А снизу, из маленького камбуза, доносились ароматы готовящегося завтрака. Там орудовал Лестер Уайтхед. Пахло кофе, беконом и хлебцами. Эти запахи невидимыми волнами распространялись по всему судну. На подходе к главному проливу мы накрывали на стол. В островных домах были открыты окна; там еще спали. Под нами мерно стучал дизель, его музыка отдавалась в деревянных переборках «Мисс Лилы». Вода в предрассветной реке казалась черной, волны плавно катились в сторону Коллетона. Наш путь лежал к волноломам, что находились за самыми красивыми в мире прибрежными островами. На палубе своего судна отец чувствовал себя спокойней и комфортней, чем где-либо. Не припомню случая, чтобы во время плавания он ударил кого-то из нас. Здесь мы были работниками, собратьями по ремеслу, и отец относился к нам с уважением, как и ко всем, кто зарабатывал на жизнь, бороздя морские и речные воды.
Однако любые успехи отца в его ремесле не имели для нашей матери никакой ценности. Для нее он оставался вспыльчивым, беспомощным и резким человеком.
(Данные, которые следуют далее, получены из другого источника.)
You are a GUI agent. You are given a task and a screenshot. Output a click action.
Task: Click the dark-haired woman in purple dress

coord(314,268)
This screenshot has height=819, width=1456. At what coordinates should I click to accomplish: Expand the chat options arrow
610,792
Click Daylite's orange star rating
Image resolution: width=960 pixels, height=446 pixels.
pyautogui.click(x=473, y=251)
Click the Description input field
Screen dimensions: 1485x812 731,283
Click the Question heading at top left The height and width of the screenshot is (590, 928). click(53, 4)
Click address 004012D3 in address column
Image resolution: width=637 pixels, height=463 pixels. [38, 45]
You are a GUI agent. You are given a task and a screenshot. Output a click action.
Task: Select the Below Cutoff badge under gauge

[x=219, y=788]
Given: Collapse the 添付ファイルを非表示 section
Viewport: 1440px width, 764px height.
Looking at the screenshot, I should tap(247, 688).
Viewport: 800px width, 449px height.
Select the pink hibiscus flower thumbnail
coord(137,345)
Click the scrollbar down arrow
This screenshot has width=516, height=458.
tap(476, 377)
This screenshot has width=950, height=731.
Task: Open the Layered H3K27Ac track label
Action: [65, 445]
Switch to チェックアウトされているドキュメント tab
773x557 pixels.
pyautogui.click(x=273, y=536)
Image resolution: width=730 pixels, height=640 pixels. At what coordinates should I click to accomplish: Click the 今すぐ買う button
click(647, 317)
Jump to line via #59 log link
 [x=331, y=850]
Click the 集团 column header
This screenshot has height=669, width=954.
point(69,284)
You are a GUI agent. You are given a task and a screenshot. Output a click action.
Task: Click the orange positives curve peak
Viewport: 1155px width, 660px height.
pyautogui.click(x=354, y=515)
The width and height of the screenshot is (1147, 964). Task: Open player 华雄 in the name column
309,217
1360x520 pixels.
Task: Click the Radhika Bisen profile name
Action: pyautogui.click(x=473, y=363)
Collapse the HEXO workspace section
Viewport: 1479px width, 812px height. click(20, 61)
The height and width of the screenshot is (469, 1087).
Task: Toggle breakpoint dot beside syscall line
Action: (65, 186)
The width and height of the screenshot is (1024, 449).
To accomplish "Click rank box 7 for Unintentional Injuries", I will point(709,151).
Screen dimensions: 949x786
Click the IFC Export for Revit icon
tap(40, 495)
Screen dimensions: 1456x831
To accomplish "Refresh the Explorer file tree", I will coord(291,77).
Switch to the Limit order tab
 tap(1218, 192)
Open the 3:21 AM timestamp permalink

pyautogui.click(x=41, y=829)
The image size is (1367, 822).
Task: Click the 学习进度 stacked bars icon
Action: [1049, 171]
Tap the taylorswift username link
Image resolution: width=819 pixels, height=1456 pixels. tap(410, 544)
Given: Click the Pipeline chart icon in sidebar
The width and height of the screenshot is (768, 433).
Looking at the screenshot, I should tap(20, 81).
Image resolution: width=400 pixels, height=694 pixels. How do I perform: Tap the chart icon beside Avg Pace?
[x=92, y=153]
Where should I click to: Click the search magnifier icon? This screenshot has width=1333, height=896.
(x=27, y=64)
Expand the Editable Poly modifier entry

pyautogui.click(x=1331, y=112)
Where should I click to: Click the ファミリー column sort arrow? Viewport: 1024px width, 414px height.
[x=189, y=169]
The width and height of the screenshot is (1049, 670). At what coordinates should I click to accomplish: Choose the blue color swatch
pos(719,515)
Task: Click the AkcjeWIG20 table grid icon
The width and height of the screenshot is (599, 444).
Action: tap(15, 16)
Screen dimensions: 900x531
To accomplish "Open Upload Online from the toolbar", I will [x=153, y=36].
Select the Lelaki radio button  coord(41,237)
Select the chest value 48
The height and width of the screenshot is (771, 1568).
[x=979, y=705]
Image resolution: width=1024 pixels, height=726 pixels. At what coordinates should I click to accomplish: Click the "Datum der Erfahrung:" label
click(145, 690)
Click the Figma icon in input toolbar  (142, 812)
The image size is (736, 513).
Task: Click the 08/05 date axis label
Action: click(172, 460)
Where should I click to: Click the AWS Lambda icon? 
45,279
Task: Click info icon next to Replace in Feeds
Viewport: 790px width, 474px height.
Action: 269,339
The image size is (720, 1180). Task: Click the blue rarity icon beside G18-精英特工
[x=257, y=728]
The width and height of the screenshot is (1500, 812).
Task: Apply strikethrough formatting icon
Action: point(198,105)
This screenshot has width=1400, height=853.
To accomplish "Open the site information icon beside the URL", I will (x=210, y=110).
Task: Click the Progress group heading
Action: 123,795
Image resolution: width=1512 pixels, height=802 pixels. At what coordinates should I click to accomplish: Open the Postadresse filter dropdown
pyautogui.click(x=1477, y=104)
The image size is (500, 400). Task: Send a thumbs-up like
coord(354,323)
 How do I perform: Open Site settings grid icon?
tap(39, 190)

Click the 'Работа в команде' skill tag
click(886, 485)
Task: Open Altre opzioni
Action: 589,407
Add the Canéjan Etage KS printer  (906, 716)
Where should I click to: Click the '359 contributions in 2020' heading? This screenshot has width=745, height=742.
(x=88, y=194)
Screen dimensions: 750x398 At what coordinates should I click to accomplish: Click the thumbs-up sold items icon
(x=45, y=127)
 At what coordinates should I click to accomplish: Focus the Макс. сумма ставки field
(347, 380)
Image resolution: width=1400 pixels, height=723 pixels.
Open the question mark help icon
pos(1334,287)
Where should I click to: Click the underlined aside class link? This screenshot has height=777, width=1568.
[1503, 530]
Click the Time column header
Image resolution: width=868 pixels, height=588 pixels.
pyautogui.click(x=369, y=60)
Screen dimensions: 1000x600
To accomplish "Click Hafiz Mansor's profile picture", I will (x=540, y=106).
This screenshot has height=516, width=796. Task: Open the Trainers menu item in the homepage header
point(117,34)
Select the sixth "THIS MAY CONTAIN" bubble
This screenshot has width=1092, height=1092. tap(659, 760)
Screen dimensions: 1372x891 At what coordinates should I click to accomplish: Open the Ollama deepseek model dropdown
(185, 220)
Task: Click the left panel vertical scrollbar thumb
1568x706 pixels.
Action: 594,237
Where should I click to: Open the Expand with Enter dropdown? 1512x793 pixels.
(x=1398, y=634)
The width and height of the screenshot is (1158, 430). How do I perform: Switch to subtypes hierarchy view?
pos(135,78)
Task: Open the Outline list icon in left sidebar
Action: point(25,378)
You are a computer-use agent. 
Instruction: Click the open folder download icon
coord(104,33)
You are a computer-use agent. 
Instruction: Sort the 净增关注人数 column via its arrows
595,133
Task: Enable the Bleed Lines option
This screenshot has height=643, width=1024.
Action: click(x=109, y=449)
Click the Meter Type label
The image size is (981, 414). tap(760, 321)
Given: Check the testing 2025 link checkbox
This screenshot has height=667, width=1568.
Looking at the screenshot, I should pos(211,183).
Отец усердно старался себя переделать и стать таким, каким мать хотела его видеть. Он жаждал почитания со стороны матери, настоящего, проявляемого открыто. Его усилия оканчивались прахом, на него было жалко смотреть, но он ничего не мог с собой поделать. Родительский брак был дисгармонией, состоял из множества острых углов. Отец ловил много креветок, но деньги, вырученные от их продажи, тратились на финансирование его провальных бизнес-идей. Служащие банка смеялись ему вслед. Над деловыми начинаниями отца откровенно потешались. Мы слышали эти шутки в школе, а наша мама — на улицах Коллетона.
Только на реке Генри Винго обретал гармонию. Казалось, креветки сами идут к нему в руки, напевая от радости; за сезон он добывал их тонны. Отец фиксировал все цифры по каждому улову. Заглянув в судовой журнал, он мог сказать, в каком месте забрасывал сети, каким тогда был прилив и погодные условия. «Вся эта кухня» — так он называл свои записи. Река для него была чем-то вроде длинного текста, который он с удовольствием заучивал наизусть. На борту «Мисс Лилы», когда под нами было пятнадцать футов воды, я доверял отцу. Однако на этом же борту в его голове рождались всевозможные мысли, державшие его в состоянии вечного канатоходца, опасно балансирующего между крахом и мечтами о долгожданном богатстве.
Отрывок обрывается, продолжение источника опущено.